> _What you have to do_
Please show every line in the entries below that includes the word "checkbox".

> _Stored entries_
=== Section Start ===

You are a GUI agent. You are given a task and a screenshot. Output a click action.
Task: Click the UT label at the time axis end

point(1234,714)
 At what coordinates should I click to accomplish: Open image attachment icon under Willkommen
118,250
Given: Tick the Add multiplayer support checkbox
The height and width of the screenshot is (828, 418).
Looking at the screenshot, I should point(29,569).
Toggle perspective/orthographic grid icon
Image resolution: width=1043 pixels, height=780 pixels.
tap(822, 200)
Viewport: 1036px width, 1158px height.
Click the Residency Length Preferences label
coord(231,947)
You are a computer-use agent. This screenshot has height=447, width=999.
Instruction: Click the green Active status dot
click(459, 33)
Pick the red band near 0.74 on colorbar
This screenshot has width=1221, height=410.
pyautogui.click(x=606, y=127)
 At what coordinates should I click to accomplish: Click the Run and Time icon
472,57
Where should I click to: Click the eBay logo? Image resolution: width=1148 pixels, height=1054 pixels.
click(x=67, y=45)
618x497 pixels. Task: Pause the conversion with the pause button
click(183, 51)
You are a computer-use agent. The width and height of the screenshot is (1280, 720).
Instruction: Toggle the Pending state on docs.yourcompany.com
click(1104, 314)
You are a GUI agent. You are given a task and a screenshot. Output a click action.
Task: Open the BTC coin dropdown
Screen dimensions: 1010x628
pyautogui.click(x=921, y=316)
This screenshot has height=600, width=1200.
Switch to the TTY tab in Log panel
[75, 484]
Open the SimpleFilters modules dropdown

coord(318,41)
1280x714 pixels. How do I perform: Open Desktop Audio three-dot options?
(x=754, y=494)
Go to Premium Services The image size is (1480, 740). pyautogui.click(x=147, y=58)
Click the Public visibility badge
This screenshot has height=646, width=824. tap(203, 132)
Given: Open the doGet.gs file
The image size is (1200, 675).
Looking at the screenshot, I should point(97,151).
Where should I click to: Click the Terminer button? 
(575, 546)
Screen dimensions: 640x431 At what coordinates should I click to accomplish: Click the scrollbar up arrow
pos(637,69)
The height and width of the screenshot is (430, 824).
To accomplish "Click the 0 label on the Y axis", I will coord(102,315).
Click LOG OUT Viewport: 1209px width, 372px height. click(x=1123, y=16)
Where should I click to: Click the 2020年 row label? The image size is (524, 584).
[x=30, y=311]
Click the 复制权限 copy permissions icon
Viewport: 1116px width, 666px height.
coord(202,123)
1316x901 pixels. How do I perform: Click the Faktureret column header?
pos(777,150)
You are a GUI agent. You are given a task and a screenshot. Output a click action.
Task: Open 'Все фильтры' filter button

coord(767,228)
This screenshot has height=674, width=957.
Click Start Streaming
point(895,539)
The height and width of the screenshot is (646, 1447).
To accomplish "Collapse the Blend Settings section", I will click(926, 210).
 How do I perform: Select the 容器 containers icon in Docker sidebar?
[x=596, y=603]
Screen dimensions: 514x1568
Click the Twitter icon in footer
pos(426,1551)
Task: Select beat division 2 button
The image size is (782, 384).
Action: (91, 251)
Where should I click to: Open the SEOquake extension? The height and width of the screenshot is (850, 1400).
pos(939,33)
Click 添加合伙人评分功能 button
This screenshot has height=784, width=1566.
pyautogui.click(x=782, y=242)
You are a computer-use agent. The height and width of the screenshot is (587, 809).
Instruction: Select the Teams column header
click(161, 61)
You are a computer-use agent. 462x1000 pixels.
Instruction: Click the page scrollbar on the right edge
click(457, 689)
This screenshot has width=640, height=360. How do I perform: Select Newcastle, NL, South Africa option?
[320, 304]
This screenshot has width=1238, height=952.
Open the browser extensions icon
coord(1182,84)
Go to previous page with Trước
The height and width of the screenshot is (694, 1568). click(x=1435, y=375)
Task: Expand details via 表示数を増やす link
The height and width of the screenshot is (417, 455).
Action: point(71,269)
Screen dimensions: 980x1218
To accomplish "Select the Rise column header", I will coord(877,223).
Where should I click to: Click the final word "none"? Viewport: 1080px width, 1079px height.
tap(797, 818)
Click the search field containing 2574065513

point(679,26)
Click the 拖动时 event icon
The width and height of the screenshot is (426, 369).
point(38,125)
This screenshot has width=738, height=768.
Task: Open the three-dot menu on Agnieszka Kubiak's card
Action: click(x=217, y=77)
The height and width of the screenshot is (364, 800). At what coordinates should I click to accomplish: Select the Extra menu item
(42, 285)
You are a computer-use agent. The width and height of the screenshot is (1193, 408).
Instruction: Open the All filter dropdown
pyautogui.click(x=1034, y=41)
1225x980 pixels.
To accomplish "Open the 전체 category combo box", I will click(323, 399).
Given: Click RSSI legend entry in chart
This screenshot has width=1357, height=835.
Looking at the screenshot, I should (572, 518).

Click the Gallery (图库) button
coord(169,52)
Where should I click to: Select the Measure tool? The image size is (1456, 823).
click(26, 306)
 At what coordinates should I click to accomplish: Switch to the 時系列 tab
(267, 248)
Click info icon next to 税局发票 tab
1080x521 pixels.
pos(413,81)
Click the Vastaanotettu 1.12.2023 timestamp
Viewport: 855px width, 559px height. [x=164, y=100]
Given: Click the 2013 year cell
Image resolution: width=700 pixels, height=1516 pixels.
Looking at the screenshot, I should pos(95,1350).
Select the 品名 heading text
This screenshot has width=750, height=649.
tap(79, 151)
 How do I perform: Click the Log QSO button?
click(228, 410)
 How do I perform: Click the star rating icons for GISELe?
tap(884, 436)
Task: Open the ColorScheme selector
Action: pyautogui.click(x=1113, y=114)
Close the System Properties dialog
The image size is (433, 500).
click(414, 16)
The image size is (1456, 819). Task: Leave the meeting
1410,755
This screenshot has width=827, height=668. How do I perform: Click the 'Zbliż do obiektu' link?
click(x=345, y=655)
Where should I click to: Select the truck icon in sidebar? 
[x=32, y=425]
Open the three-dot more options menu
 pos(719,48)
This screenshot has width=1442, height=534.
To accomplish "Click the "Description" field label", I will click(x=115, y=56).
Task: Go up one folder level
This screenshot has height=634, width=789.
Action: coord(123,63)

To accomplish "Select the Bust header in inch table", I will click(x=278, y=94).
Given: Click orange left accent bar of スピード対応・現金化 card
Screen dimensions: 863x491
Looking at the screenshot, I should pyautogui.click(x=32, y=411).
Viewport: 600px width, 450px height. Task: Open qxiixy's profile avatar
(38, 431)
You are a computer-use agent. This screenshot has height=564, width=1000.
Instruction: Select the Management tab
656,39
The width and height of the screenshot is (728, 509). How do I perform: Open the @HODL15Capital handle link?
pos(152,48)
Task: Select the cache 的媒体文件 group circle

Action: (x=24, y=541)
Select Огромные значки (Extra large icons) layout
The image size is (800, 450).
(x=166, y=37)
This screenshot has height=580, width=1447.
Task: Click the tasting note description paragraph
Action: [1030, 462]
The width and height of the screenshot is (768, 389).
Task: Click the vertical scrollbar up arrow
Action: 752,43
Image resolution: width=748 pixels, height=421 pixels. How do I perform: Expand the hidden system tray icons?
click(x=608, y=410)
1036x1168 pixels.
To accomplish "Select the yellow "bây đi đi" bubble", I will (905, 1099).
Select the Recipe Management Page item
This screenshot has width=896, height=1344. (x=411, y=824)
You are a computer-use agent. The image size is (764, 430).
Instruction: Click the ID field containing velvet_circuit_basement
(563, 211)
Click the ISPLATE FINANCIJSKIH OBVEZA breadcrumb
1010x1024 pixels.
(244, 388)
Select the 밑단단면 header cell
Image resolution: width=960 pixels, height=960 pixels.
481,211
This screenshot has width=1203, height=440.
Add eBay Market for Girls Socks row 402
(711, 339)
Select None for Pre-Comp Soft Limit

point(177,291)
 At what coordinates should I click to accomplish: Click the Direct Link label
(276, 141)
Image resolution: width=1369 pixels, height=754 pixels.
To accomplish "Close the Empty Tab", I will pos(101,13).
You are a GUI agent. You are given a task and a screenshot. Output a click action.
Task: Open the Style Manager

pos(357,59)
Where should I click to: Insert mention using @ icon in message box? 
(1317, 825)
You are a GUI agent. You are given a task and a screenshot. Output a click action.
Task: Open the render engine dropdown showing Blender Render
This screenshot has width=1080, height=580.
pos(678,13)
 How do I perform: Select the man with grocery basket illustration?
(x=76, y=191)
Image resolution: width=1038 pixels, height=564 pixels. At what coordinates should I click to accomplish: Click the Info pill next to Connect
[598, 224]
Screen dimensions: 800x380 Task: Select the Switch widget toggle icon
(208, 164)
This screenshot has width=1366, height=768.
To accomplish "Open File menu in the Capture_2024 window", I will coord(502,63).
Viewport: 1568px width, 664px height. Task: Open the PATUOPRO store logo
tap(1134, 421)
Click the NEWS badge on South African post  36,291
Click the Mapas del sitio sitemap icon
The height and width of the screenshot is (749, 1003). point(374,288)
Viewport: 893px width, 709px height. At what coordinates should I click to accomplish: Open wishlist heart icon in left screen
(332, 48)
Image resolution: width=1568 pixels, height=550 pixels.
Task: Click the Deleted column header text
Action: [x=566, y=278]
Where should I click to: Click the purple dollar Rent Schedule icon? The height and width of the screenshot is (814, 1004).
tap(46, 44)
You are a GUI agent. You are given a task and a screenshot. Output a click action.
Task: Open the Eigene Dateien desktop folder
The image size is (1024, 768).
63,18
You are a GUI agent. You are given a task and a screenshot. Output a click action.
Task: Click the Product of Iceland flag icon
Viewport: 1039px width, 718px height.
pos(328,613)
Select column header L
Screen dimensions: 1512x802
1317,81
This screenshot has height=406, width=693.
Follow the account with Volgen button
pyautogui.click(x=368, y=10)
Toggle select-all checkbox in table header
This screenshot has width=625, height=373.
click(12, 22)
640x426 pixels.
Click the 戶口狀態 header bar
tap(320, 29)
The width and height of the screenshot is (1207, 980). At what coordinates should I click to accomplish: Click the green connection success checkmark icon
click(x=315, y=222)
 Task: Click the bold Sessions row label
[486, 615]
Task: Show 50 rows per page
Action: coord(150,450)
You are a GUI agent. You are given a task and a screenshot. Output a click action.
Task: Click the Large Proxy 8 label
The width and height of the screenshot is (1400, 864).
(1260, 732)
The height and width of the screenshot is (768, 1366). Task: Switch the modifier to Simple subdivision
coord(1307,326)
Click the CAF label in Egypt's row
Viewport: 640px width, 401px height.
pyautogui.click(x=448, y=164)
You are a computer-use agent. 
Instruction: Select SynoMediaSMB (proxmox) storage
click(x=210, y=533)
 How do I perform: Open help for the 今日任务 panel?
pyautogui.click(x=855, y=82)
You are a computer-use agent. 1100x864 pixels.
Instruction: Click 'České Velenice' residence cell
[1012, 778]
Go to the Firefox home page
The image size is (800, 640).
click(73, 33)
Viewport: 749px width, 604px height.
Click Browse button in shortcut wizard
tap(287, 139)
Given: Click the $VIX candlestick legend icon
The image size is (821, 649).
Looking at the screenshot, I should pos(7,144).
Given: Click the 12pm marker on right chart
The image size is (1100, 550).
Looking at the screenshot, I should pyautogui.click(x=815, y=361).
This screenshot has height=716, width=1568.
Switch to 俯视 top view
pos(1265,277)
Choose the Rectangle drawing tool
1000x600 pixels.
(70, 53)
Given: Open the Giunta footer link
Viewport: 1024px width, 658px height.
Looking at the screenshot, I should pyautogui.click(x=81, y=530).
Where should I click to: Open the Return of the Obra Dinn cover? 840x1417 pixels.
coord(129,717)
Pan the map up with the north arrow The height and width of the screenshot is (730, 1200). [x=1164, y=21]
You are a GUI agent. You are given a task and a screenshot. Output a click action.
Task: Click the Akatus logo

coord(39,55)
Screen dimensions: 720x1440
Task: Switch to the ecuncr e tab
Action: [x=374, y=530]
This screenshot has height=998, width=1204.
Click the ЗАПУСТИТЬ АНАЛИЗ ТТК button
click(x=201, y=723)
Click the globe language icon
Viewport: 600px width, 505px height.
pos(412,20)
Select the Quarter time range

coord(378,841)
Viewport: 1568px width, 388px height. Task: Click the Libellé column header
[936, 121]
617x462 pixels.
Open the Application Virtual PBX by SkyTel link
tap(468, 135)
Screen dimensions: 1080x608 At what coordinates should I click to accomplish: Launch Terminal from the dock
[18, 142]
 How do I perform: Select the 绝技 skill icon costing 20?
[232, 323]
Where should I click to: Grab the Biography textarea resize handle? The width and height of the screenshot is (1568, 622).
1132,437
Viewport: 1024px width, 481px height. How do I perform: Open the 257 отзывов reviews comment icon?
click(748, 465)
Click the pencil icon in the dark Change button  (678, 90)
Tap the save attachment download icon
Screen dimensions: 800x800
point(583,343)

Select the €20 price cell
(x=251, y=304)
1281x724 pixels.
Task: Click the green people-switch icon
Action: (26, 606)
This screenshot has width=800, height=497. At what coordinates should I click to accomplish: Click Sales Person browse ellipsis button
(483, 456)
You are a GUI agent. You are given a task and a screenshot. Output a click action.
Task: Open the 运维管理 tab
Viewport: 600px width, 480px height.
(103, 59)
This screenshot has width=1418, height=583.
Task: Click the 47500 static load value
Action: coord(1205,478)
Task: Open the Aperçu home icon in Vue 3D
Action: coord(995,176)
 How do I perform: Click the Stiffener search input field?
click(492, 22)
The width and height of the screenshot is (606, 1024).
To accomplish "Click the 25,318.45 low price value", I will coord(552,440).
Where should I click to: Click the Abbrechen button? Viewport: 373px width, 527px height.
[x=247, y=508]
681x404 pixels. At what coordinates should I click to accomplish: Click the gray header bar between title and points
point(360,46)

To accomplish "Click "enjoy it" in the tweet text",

=== Section End ===

> _Exercise solution_
Given: Tick the Add multiplayer support checkbox
Toggle select-all checkbox in table header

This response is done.